----- Material to process -----
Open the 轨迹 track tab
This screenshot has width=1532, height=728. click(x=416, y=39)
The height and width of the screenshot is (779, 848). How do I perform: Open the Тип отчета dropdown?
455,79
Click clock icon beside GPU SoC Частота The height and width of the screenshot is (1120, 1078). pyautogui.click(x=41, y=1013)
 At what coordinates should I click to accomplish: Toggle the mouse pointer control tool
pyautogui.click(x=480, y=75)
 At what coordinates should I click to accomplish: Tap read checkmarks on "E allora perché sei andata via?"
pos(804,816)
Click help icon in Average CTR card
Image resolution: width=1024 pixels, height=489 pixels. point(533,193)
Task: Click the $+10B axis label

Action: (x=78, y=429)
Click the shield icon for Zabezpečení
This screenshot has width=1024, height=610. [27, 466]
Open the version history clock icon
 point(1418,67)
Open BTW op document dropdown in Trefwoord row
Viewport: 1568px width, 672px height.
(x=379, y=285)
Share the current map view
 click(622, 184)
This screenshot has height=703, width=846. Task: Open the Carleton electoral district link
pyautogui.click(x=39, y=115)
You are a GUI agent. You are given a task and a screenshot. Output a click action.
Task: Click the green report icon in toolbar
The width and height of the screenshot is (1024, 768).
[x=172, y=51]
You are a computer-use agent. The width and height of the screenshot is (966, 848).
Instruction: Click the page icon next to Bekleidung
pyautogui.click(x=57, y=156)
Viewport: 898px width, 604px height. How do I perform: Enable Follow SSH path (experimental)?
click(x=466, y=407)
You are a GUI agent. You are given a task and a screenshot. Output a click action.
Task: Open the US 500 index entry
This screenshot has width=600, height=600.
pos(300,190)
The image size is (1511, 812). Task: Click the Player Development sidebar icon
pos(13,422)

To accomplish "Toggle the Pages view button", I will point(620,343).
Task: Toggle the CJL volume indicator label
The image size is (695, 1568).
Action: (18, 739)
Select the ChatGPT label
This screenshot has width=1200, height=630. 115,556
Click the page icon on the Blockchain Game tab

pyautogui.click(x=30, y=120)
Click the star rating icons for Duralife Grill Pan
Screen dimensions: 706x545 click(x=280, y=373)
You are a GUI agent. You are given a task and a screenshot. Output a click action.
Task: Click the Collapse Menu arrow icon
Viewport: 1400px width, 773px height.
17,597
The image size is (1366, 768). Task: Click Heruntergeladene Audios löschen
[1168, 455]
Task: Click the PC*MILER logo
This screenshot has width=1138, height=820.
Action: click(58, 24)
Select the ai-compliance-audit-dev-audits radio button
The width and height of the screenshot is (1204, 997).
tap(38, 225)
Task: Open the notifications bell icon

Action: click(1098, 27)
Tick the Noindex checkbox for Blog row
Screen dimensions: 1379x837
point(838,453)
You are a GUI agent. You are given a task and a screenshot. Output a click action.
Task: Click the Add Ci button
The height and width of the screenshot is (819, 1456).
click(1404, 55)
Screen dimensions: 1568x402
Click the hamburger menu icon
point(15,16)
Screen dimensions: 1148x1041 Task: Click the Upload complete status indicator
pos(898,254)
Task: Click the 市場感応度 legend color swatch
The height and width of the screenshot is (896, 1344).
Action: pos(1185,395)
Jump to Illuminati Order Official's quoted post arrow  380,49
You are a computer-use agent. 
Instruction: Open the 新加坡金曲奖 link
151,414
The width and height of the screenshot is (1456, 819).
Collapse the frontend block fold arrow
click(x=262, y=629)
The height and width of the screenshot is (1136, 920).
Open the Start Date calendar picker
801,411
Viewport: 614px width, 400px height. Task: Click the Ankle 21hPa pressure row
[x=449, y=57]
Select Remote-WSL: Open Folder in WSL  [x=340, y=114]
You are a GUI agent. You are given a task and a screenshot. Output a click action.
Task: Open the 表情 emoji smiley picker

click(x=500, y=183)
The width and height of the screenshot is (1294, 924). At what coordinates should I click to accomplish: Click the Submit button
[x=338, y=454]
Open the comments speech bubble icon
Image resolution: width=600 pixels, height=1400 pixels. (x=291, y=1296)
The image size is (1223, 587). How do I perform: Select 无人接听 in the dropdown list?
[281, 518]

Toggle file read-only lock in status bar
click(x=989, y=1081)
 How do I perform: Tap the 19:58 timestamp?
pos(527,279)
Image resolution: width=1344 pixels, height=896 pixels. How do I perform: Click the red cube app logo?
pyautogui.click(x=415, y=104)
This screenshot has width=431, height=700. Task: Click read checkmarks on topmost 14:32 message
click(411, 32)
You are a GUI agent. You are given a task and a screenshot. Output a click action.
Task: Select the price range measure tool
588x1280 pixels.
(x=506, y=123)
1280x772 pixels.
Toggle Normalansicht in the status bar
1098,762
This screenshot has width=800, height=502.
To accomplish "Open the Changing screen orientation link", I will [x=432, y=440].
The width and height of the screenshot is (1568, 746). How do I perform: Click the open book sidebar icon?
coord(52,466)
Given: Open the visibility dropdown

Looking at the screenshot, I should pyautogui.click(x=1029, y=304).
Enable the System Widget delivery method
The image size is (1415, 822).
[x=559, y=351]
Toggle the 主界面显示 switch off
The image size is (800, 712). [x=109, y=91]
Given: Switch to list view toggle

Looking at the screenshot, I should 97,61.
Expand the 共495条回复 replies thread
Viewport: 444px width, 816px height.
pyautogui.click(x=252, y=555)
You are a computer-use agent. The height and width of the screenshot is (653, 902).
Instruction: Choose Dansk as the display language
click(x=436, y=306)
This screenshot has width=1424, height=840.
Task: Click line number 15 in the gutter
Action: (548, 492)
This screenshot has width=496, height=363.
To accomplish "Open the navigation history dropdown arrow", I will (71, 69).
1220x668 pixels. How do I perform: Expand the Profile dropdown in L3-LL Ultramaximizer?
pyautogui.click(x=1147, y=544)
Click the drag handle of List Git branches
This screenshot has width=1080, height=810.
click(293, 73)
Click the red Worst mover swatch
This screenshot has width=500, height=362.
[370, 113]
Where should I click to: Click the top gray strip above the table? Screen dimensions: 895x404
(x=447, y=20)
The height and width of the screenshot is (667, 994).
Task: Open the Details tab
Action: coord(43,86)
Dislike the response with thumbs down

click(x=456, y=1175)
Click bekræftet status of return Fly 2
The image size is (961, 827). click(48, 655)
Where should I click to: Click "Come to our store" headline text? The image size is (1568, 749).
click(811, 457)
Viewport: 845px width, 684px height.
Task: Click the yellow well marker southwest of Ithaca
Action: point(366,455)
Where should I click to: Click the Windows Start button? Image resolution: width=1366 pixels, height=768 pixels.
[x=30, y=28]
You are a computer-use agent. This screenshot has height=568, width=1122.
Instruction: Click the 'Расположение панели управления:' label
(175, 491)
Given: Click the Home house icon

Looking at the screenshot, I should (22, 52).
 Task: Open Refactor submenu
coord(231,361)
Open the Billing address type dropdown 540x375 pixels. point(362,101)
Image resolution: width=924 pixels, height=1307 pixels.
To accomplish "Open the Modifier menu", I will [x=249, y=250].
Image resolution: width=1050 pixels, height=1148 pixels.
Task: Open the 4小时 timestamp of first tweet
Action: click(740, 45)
-----
### Problem to solve
Convert the rows above into a JSON list of strings, one string per line, and leave out blank lines.

### Exercise answer
[
  "Open the 轨迹 track tab",
  "This screenshot has width=1532, height=728. click(x=416, y=39)",
  "The height and width of the screenshot is (779, 848). How do I perform: Open the Тип отчета dropdown?",
  "455,79",
  "Click clock icon beside GPU SoC Частота The height and width of the screenshot is (1120, 1078). pyautogui.click(x=41, y=1013)",
  " At what coordinates should I click to accomplish: Toggle the mouse pointer control tool",
  "pyautogui.click(x=480, y=75)",
  " At what coordinates should I click to accomplish: Tap read checkmarks on \"E allora perché sei andata via?\"",
  "pos(804,816)",
  "Click help icon in Average CTR card",
  "Image resolution: width=1024 pixels, height=489 pixels. point(533,193)",
  "Task: Click the $+10B axis label",
  "Action: (x=78, y=429)",
  "Click the shield icon for Zabezpečení",
  "This screenshot has width=1024, height=610. [27, 466]",
  "Open the version history clock icon",
  " point(1418,67)",
  "Open BTW op document dropdown in Trefwoord row",
  "Viewport: 1568px width, 672px height.",
  "(x=379, y=285)",
  "Share the current map view",
  " click(622, 184)",
  "This screenshot has height=703, width=846. Task: Open the Carleton electoral district link",
  "pyautogui.click(x=39, y=115)",
  "You are a GUI agent. You are given a task and a screenshot. Output a click action.",
  "Task: Click the green report icon in toolbar",
  "The width and height of the screenshot is (1024, 768).",
  "[x=172, y=51]",
  "You are a computer-use agent. The width and height of the screenshot is (966, 848).",
  "Instruction: Click the page icon next to Bekleidung",
  "pyautogui.click(x=57, y=156)",
  "Viewport: 898px width, 604px height. How do I perform: Enable Follow SSH path (experimental)?",
  "click(x=466, y=407)",
  "You are a GUI agent. You are given a task and a screenshot. Output a click action.",
  "Task: Open the US 500 index entry",
  "This screenshot has width=600, height=600.",
  "pos(300,190)",
  "The image size is (1511, 812). Task: Click the Player Development sidebar icon",
  "pos(13,422)",
  "To accomplish \"Toggle the Pages view button\", I will point(620,343).",
  "Task: Toggle the CJL volume indicator label",
  "The image size is (695, 1568).",
  "Action: (18, 739)",
  "Select the ChatGPT label",
  "This screenshot has width=1200, height=630. 115,556",
  "Click the page icon on the Blockchain Game tab",
  "pyautogui.click(x=30, y=120)",
  "Click the star rating icons for Duralife Grill Pan",
  "Screen dimensions: 706x545 click(x=280, y=373)",
  "You are a GUI agent. You are given a task and a screenshot. Output a click action.",
  "Task: Click the Collapse Menu arrow icon",
  "Viewport: 1400px width, 773px height.",
  "17,597",
  "The image size is (1366, 768). Task: Click Heruntergeladene Audios löschen",
  "[1168, 455]",
  "Task: Click the PC*MILER logo",
  "This screenshot has width=1138, height=820.",
  "Action: click(58, 24)",
  "Select the ai-compliance-audit-dev-audits radio button",
  "The width and height of the screenshot is (1204, 997).",
  "tap(38, 225)",
  "Task: Open the notifications bell icon",
  "Action: click(1098, 27)",
  "Tick the Noindex checkbox for Blog row",
  "Screen dimensions: 1379x837",
  "point(838,453)",
  "You are a GUI agent. You are given a task and a screenshot. Output a click action.",
  "Task: Click the Add Ci button",
  "The height and width of the screenshot is (819, 1456).",
  "click(1404, 55)",
  "Screen dimensions: 1568x402",
  "Click the hamburger menu icon",
  "point(15,16)",
  "Screen dimensions: 1148x1041 Task: Click the Upload complete status indicator",
  "pos(898,254)",
  "Task: Click the 市場感応度 legend color swatch",
  "The height and width of the screenshot is (896, 1344).",
  "Action: pos(1185,395)",
  "Jump to Illuminati Order Official's quoted post arrow  380,49",
  "You are a computer-use agent. ",
  "Instruction: Open the 新加坡金曲奖 link",
  "151,414",
  "The width and height of the screenshot is (1456, 819).",
  "Collapse the frontend block fold arrow",
  "click(x=262, y=629)",
  "The height and width of the screenshot is (1136, 920).",
  "Open the Start Date calendar picker",
  "801,411",
  "Viewport: 614px width, 400px height. Task: Click the Ankle 21hPa pressure row",
  "[x=449, y=57]",
  "Select Remote-WSL: Open Folder in WSL  [x=340, y=114]",
  "You are a GUI agent. You are given a task and a screenshot. Output a click action.",
  "Task: Open the 表情 emoji smiley picker",
  "click(x=500, y=183)",
  "The width and height of the screenshot is (1294, 924). At what coordinates should I click to accomplish: Click the Submit button",
  "[x=338, y=454]",
  "Open the comments speech bubble icon",
  "Image resolution: width=600 pixels, height=1400 pixels. (x=291, y=1296)",
  "The image size is (1223, 587). How do I perform: Select 无人接听 in the dropdown list?",
  "[281, 518]",
  "Toggle file read-only lock in status bar",
  "click(x=989, y=1081)",
  " How do I perform: Tap the 19:58 timestamp?",
  "pos(527,279)",
  "Image resolution: width=1344 pixels, height=896 pixels. How do I perform: Click the red cube app logo?",
  "pyautogui.click(x=415, y=104)",
  "This screenshot has width=431, height=700. Task: Click read checkmarks on topmost 14:32 message",
  "click(411, 32)",
  "You are a GUI agent. You are given a task and a screenshot. Output a click action.",
  "Task: Select the price range measure tool",
  "588x1280 pixels.",
  "(x=506, y=123)",
  "1280x772 pixels.",
  "Toggle Normalansicht in the status bar",
  "1098,762",
  "This screenshot has width=800, height=502.",
  "To accomplish \"Open the Changing screen orientation link\", I will [x=432, y=440].",
  "The width and height of the screenshot is (1568, 746). How do I perform: Click the open book sidebar icon?",
  "coord(52,466)",
  "Given: Open the visibility dropdown",
  "Looking at the screenshot, I should pyautogui.click(x=1029, y=304).",
  "Enable the System Widget delivery method",
  "The image size is (1415, 822).",
  "[x=559, y=351]",
  "Toggle the 主界面显示 switch off",
  "The image size is (800, 712). [x=109, y=91]",
  "Given: Switch to list view toggle",
  "Looking at the screenshot, I should 97,61.",
  "Expand the 共495条回复 replies thread",
  "Viewport: 444px width, 816px height.",
  "pyautogui.click(x=252, y=555)",
  "You are a computer-use agent. The height and width of the screenshot is (653, 902).",
  "Instruction: Choose Dansk as the display language",
  "click(x=436, y=306)",
  "This screenshot has width=1424, height=840.",
  "Task: Click line number 15 in the gutter",
  "Action: (548, 492)",
  "This screenshot has width=496, height=363.",
  "To accomplish \"Open the navigation history dropdown arrow\", I will (71, 69).",
  "1220x668 pixels. How do I perform: Expand the Profile dropdown in L3-LL Ultramaximizer?",
  "pyautogui.click(x=1147, y=544)",
  "Click the drag handle of List Git branches",
  "This screenshot has width=1080, height=810.",
  "click(293, 73)",
  "Click the red Worst mover swatch",
  "This screenshot has width=500, height=362.",
  "[370, 113]",
  "Where should I click to: Click the top gray strip above the table? Screen dimensions: 895x404",
  "(x=447, y=20)",
  "The height and width of the screenshot is (667, 994).",
  "Task: Open the Details tab",
  "Action: coord(43,86)",
  "Dislike the response with thumbs down",
  "click(x=456, y=1175)",
  "Click bekræftet status of return Fly 2",
  "The image size is (961, 827). click(48, 655)",
  "Where should I click to: Click \"Come to our store\" headline text? The image size is (1568, 749).",
  "click(811, 457)",
  "Viewport: 845px width, 684px height.",
  "Task: Click the yellow well marker southwest of Ithaca",
  "Action: point(366,455)",
  "Where should I click to: Click the Windows Start button? Image resolution: width=1366 pixels, height=768 pixels.",
  "[x=30, y=28]",
  "You are a computer-use agent. This screenshot has height=568, width=1122.",
  "Instruction: Click the 'Расположение панели управления:' label",
  "(175, 491)",
  "Given: Click the Home house icon",
  "Looking at the screenshot, I should (22, 52).",
  " Task: Open Refactor submenu",
  "coord(231,361)",
  "Open the Billing address type dropdown 540x375 pixels. point(362,101)",
  "Image resolution: width=924 pixels, height=1307 pixels.",
  "To accomplish \"Open the Modifier menu\", I will [x=249, y=250].",
  "Image resolution: width=1050 pixels, height=1148 pixels.",
  "Task: Open the 4小时 timestamp of first tweet",
  "Action: click(740, 45)"
]